## TO DO
Although the records contain pictures, only their text should be reproduced, exactly as written.
-------
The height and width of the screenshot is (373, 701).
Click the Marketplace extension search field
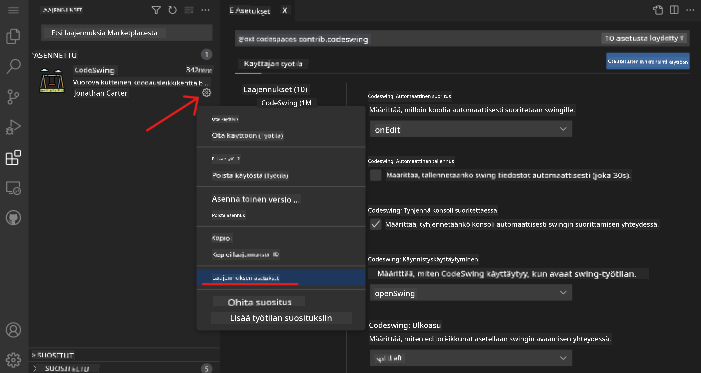click(127, 33)
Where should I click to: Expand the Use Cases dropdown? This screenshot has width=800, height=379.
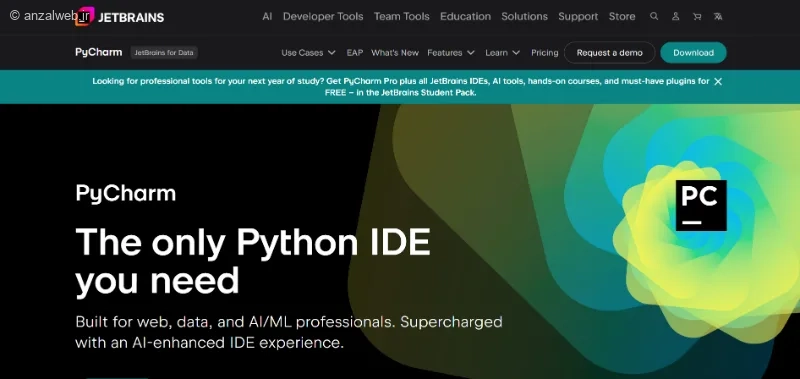pos(308,53)
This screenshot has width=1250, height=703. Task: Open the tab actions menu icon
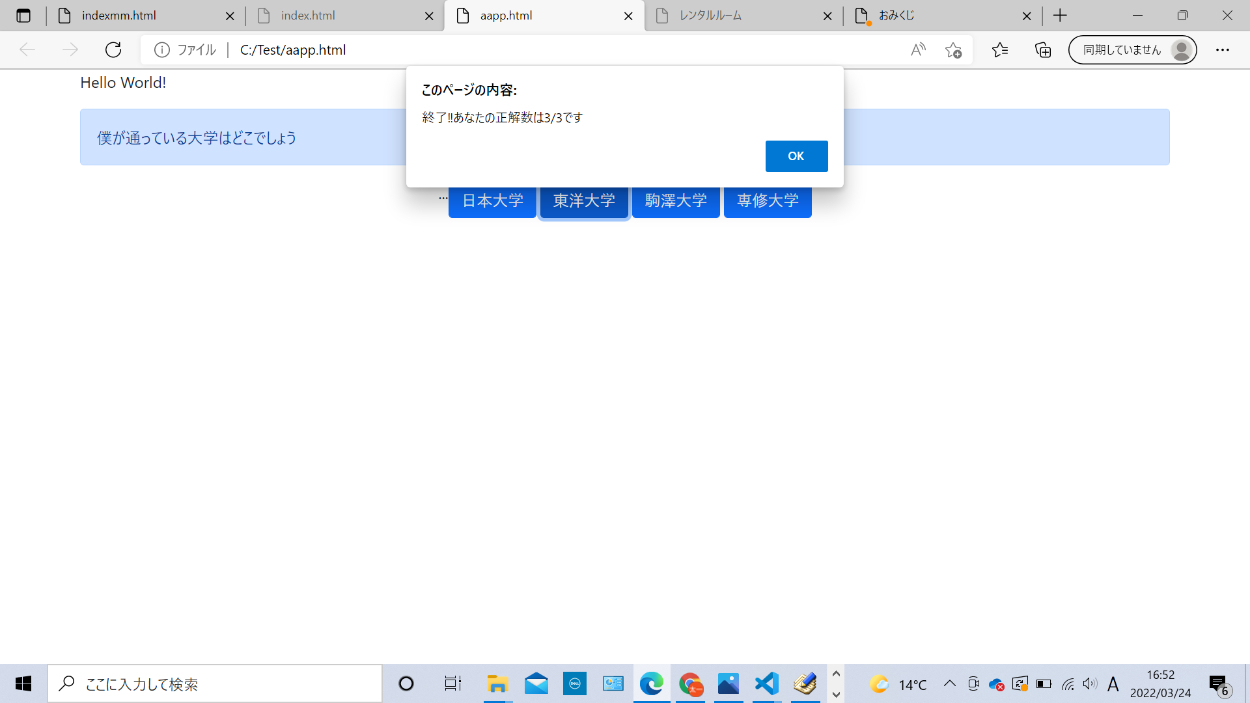coord(23,16)
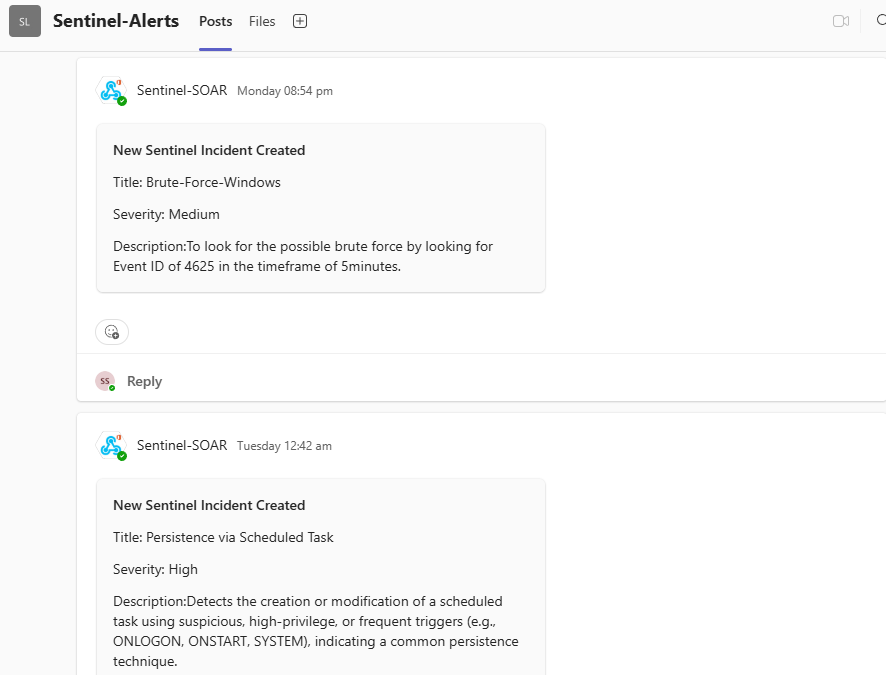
-------
## RESULT OF THE TASK
The height and width of the screenshot is (373, 701).
Click the Marketplace extension search field
click(127, 33)
Where should I click to: Expand the Use Cases dropdown? This screenshot has width=800, height=379.
pos(308,53)
This screenshot has width=1250, height=703. Task: Open the tab actions menu icon
coord(23,16)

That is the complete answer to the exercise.